Novel Light-Induced States in Triangular Metallic Magnet

TL;DR

This study investigates light-induced nonequilibrium magnetic states in a triangular lattice model, discovering various exotic magnetic orders and electronic band evolutions through molecular dynamics simulations.

Contribution

It systematically explores and identifies novel light-induced magnetic states in a triangular lattice model, revealing potential for optical control of magnetic and electronic properties.

Findings

Discovery of vortex and long-range magnetic orders under light irradiation

Observation of electron band evolution correlating with magnetic states

Identification of quasi-long-range magnetic order at specific lattice points

Abstract

Novel nonequilibrium states of magnet induced by light attract considerable attention both in nature of physics and apply. In this work, we systematically explore the electronic and magnetic states of a double-exchange model on a triangular lattice under the irradiation of circularly polarized continuous wave field, by means of molecular dynamics calculation. Several exotic nonequilibrium magnetic states are discovered, including a vortex state, long-range magnetic orders at the $\Gamma$ and $\textbf{K}/2$, as well as quasi(dynamical)-long-range magnetic order at the $\textbf{K}$ and $\textbf{M}$, respectively. Correspondingly, the evolution of electron bands and fillings are also uncovered. These results offer a promising candidate approach for the optical control of exotic magnetic and electronic states.

● Task set:
**A)** In the page text on light-induced magnetic states, change "triangular lattice" to "kagome lattice" throughout the passage that begins at the words "Novel Light-Induced States" and stops after "molecular dynamics simulations.".
**B)** Summarize the page text on light-induced magnetic states in two sentences.

(Stored items)
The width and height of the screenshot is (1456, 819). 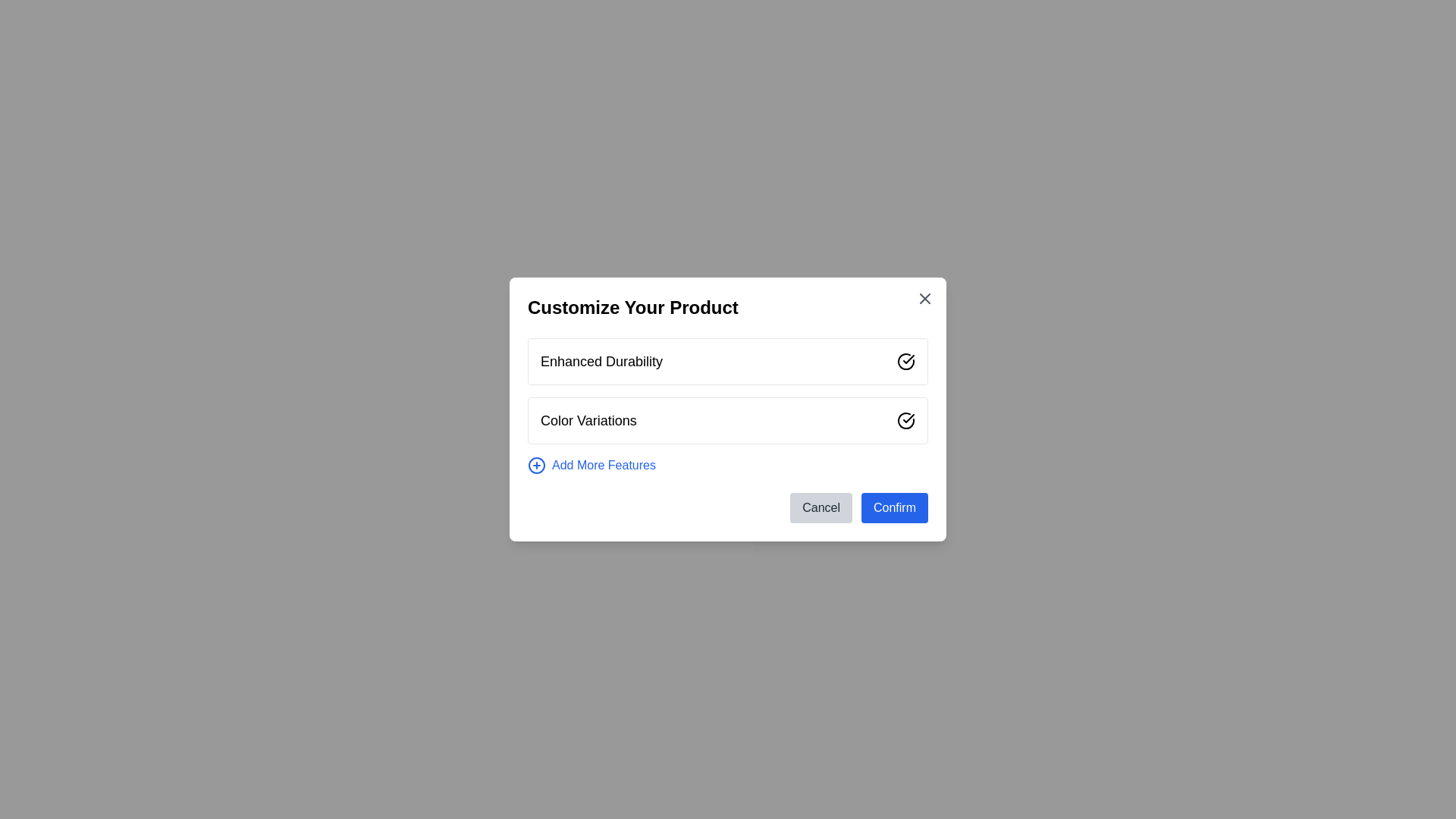 I want to click on the circular icon representing the addition functionality, located to the left of the 'Add More Features' text link within the modal box, so click(x=537, y=464).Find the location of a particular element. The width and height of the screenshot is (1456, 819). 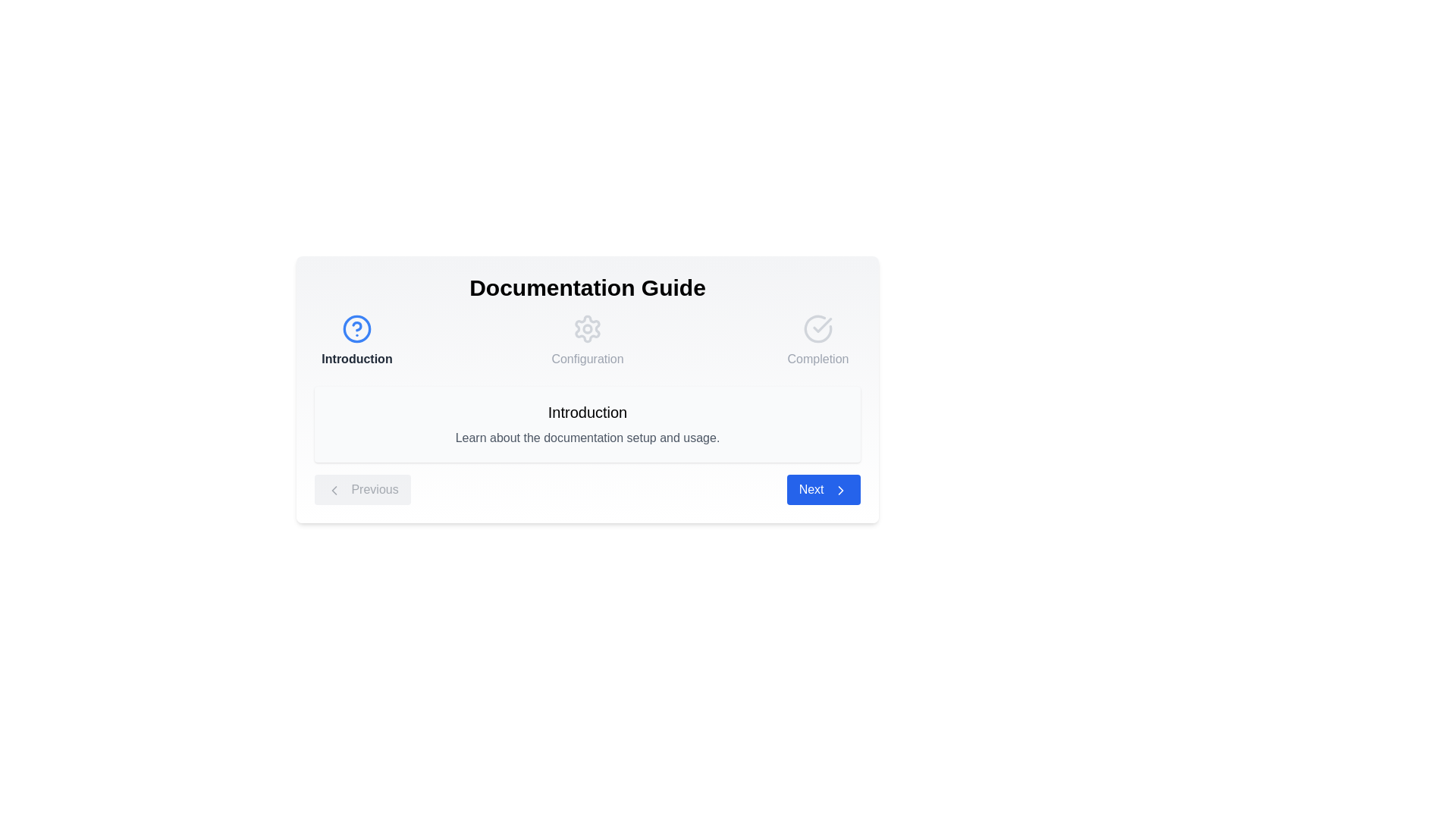

the step icon for Completion to navigate to that step is located at coordinates (817, 328). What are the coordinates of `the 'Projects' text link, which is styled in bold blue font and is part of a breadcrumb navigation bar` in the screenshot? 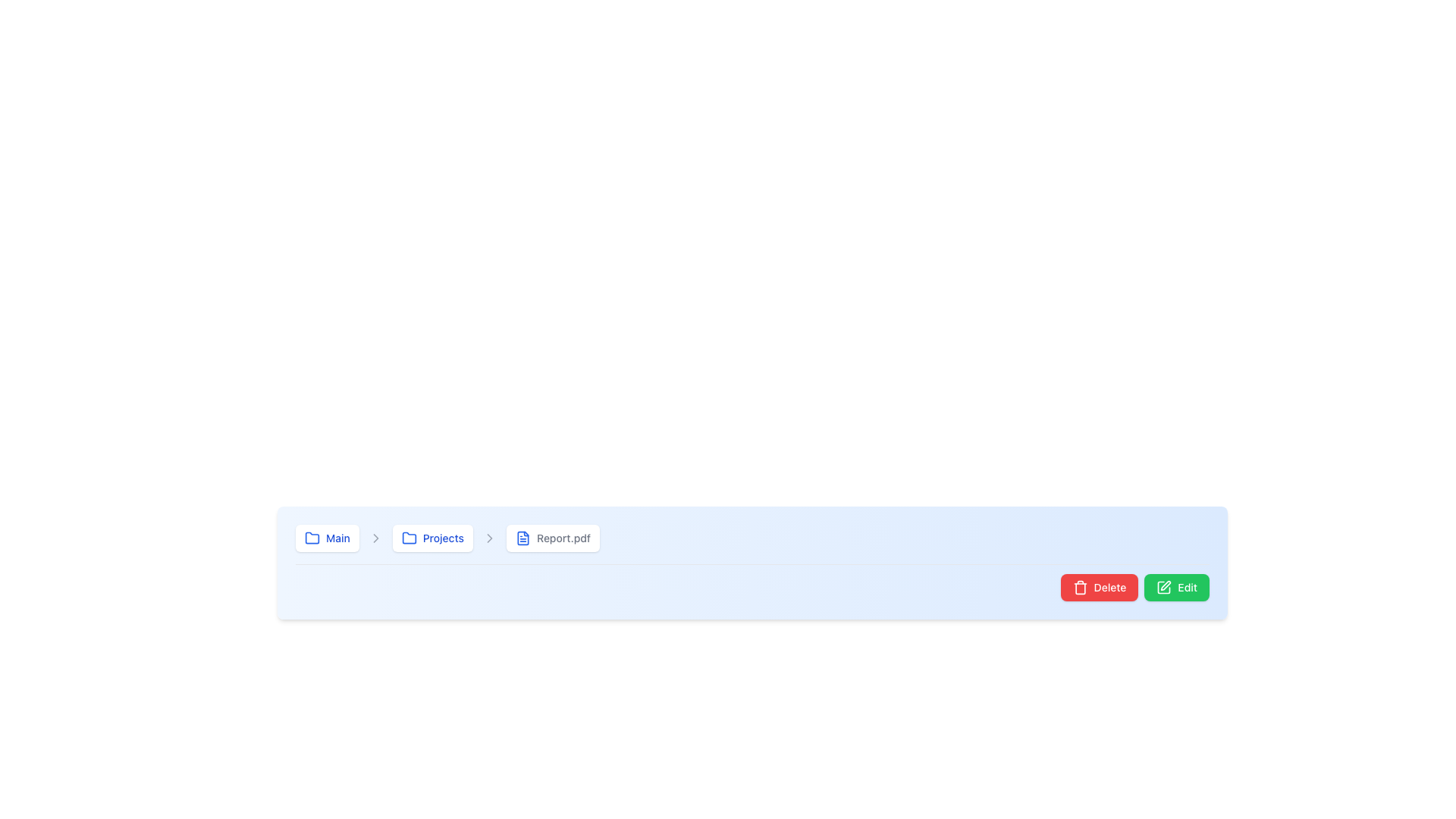 It's located at (442, 537). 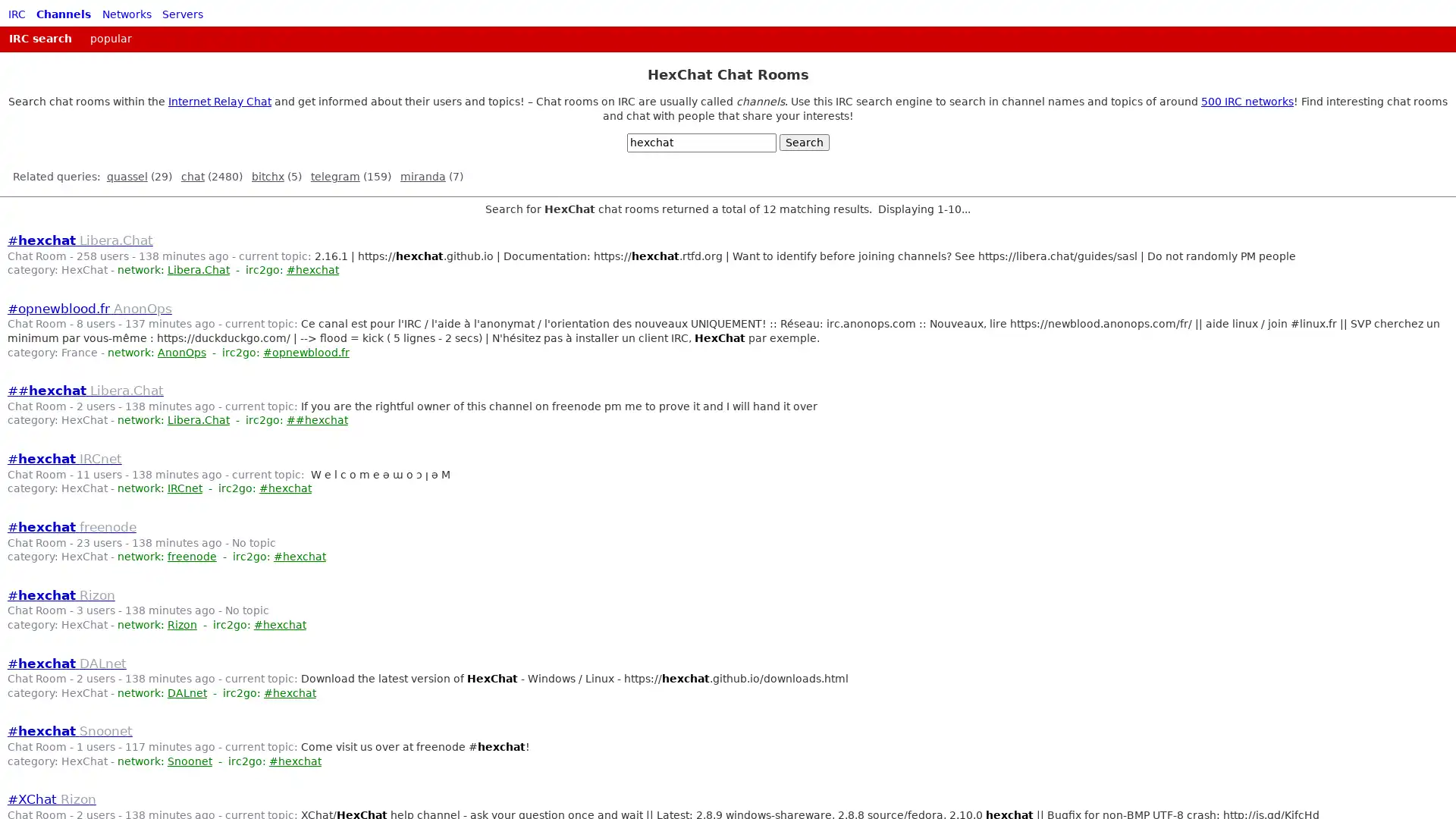 What do you see at coordinates (803, 143) in the screenshot?
I see `Search` at bounding box center [803, 143].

● Solutions:
**A)**
Novel Light-Induced States in Triangular Metallic Magnet

TL;DR

This study investigates light-induced nonequilibrium magnetic states in a kagome lattice model, discovering various exotic magnetic orders and electronic band evolutions through molecular dynamics simulations.

**B)** Using molecular dynamics calculations, the study examines the electronic and magnetic states of a double-exchange model on a triangular lattice irradiated by a circularly polarized continuous wave field. It finds several exotic nonequilibrium magnetic states, including a vortex state and long-range and quasi-long-range magnetic orders, together with changes in the electron bands and fillings, which suggest a route to optical control of magnetic and electronic states.